**Exercise description:**
A word-for-word repeat of the records below is what this calls for.
------------------------------------
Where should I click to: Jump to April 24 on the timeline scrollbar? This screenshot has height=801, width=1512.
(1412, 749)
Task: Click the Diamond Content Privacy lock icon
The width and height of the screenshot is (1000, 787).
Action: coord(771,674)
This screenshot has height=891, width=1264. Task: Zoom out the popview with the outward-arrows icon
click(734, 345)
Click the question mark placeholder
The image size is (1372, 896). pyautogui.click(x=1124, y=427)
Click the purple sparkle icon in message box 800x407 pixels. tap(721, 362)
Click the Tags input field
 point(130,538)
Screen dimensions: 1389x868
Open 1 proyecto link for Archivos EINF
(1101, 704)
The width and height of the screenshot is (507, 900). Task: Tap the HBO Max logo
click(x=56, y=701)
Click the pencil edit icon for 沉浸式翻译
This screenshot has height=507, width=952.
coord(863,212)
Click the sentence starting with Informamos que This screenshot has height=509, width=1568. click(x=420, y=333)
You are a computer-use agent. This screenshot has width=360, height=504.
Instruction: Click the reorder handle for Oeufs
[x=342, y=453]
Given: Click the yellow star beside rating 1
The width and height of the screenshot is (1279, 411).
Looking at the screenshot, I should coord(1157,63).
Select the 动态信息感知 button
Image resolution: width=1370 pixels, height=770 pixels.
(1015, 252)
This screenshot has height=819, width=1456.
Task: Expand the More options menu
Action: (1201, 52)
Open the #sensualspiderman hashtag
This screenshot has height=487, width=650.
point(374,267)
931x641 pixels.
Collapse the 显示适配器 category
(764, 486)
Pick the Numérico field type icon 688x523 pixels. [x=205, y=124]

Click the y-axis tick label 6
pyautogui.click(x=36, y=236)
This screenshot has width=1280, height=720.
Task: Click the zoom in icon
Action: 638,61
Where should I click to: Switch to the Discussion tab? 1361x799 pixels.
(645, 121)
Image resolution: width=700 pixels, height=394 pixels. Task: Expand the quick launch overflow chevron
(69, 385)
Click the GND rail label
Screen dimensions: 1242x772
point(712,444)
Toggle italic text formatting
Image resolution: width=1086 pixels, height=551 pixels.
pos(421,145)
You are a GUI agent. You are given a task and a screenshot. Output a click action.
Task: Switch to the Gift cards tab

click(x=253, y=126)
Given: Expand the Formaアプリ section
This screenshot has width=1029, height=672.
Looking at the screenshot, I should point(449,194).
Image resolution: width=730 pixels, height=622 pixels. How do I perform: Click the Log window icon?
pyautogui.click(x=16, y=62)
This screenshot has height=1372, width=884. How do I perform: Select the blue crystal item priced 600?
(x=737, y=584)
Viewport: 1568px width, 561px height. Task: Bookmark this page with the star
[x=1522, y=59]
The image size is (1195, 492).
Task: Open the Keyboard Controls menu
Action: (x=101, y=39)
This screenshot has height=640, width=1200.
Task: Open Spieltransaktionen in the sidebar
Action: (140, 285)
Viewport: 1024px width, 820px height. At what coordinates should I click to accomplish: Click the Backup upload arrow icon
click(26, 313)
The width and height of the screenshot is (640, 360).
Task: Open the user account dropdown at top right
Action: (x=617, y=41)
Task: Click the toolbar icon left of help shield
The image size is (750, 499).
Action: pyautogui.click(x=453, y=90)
------------------------------------
**Written reply:**
Where should I click to: Jump to April 24 on the timeline scrollbar? This screenshot has height=801, width=1512.
(1412, 749)
Task: Click the Diamond Content Privacy lock icon
The width and height of the screenshot is (1000, 787).
Action: coord(771,674)
This screenshot has height=891, width=1264. Task: Zoom out the popview with the outward-arrows icon
click(734, 345)
Click the question mark placeholder
The image size is (1372, 896). pyautogui.click(x=1124, y=427)
Click the purple sparkle icon in message box 800x407 pixels. tap(721, 362)
Click the Tags input field
 point(130,538)
Screen dimensions: 1389x868
Open 1 proyecto link for Archivos EINF
(1101, 704)
The width and height of the screenshot is (507, 900). Task: Tap the HBO Max logo
click(x=56, y=701)
Click the pencil edit icon for 沉浸式翻译
This screenshot has height=507, width=952.
coord(863,212)
Click the sentence starting with Informamos que This screenshot has height=509, width=1568. click(x=420, y=333)
You are a computer-use agent. This screenshot has width=360, height=504.
Instruction: Click the reorder handle for Oeufs
[x=342, y=453]
Given: Click the yellow star beside rating 1
The width and height of the screenshot is (1279, 411).
Looking at the screenshot, I should coord(1157,63).
Select the 动态信息感知 button
Image resolution: width=1370 pixels, height=770 pixels.
(1015, 252)
This screenshot has height=819, width=1456.
Task: Expand the More options menu
Action: (1201, 52)
Open the #sensualspiderman hashtag
This screenshot has height=487, width=650.
point(374,267)
931x641 pixels.
Collapse the 显示适配器 category
(764, 486)
Pick the Numérico field type icon 688x523 pixels. [x=205, y=124]

Click the y-axis tick label 6
pyautogui.click(x=36, y=236)
This screenshot has width=1280, height=720.
Task: Click the zoom in icon
Action: 638,61
Where should I click to: Switch to the Discussion tab? 1361x799 pixels.
(645, 121)
Image resolution: width=700 pixels, height=394 pixels. Task: Expand the quick launch overflow chevron
(69, 385)
Click the GND rail label
Screen dimensions: 1242x772
point(712,444)
Toggle italic text formatting
Image resolution: width=1086 pixels, height=551 pixels.
pos(421,145)
You are a GUI agent. You are given a task and a screenshot. Output a click action.
Task: Switch to the Gift cards tab

click(x=253, y=126)
Given: Expand the Formaアプリ section
This screenshot has width=1029, height=672.
Looking at the screenshot, I should point(449,194).
Image resolution: width=730 pixels, height=622 pixels. How do I perform: Click the Log window icon?
pyautogui.click(x=16, y=62)
This screenshot has height=1372, width=884. How do I perform: Select the blue crystal item priced 600?
(x=737, y=584)
Viewport: 1568px width, 561px height. Task: Bookmark this page with the star
[x=1522, y=59]
The image size is (1195, 492).
Task: Open the Keyboard Controls menu
Action: (x=101, y=39)
This screenshot has height=640, width=1200.
Task: Open Spieltransaktionen in the sidebar
Action: (140, 285)
Viewport: 1024px width, 820px height. At what coordinates should I click to accomplish: Click the Backup upload arrow icon
click(26, 313)
The width and height of the screenshot is (640, 360).
Task: Open the user account dropdown at top right
Action: (x=617, y=41)
Task: Click the toolbar icon left of help shield
The image size is (750, 499).
Action: pyautogui.click(x=453, y=90)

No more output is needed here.